Meetings

Lunchtime Links: Don’t Be Surprised By Hidden Hotel Fees

By / Aug 15, 2013 (iStockphoto/Thinkstock)

Watch out for hidden hotel fees at your next industry event. Also: how different sectors can work together to solve problems.

Hidden hotel fees extend well beyond the minibar. Some hotels charge for WiFi and baggage holding. Here’s how event professionals can anticipate the extra costs and bargain these fees for their meetings.

That, and more, in today’s Lunchtime Links:

Handling hidden fees: Conventions are big business for hotels. The Global Business Travel Association says the convention and meetings industry accounts for $117 billion of the estimated overall $273 billion spent on annual business travel in the United States. But associations should take care to ensure their attendees aren’t forced to pay hidden fees. Many hotels insist that guests pay for ancillary services such as WiFi or for restocking the minibar; many have even started to charge early-departure fees. What can event organizers do to keep hotel costs in check? For one, plan ahead, suggests New York Times columnist Joe Sharkey. “Meetings are planned years in advance, and corporate event planners are negotiating future deals with hotels that have gained a lot more bargaining power as the hotel industry revives,” he writes. “That means corporate planners need better data to negotiate on things like group rates, WiFi and bandwidth capacity in rooms and meeting spaces, and other charges.” What does your association do to keep event costs down for attendees?

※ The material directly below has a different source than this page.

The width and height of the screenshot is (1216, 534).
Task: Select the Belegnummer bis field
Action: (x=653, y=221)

The power of partnership: New York City is famous for its rush-hour gridlock. It’s a problem Mayor Michael Bloomberg knows the city cannot solve on its own. That’s why the local government began reaching out to corporations, nonprofits, and private citizens for help. The result: Citi Bike, a network of satellite bicycle rental stations throughout the city that encourages commuters to ditch their cars for a healthier, less congesting alternative. Writing for the HBR Blog, Frank Weil, chair of the InterSector Project, an organization that promotes collaboration between government, business, and nonprofits, says these types of agreements could go a long way toward solving many of society’s most persistent problems:“I have been thinking about this subject for the past 10 years, and I have come to the conclusion that a better way to untangle intractable problems, like New York City’s traffic, is by enabling genuine collaboration in the intersection of the three basic sectors—that is to create an ‘intersector’—a notional space where individuals like Mayor Bloomberg can work with the government, business, and nonprofit sectors to make collaborative governance a reality again.”

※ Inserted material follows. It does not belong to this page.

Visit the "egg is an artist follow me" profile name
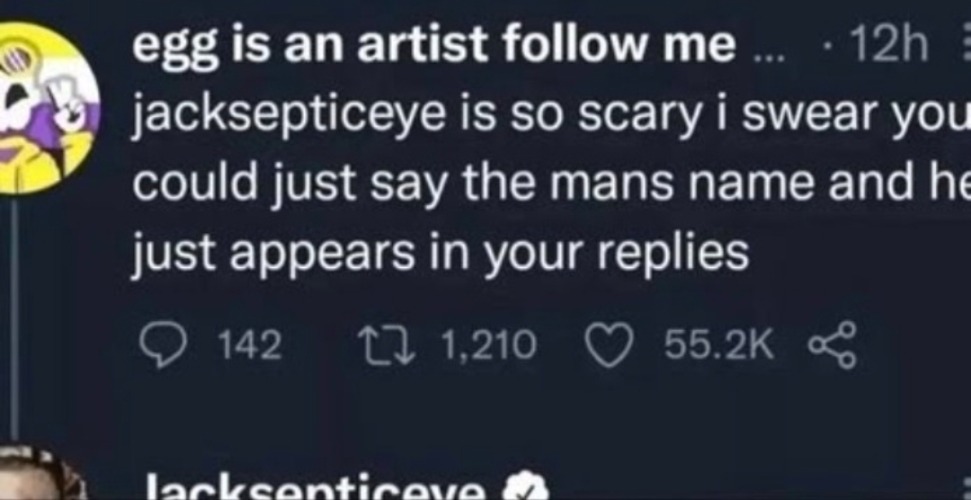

Exercise your attention muscle: Daniel Goleman, co-director of the Consortium for Research on Emotional Intelligence in Organizations and author of Focus: The Hidden Driver of Excellence, suggests three areas where association executives and other leaders should focus their attention: their performance, the people they work with, and the systems within which their organizations operate. Citing recent neuroscience research, Goleman suggests that leaders treat focus and attention as a muscle that can weaken from lack of use. With so many forces at play, Goleman acknowledges that keeping your focus in pressure situations is easier said than done. “[W]e are inundated by a sea of distractions,” he writes on LinkedIn. “Attention has become a mental ability under siege. We need to get smarter about how to maintain our focus.”

What do you do to stay focused? Share your tips in the comments.

Anita Ferrer

Anita Ferrer is a contributor to Associations Now. More »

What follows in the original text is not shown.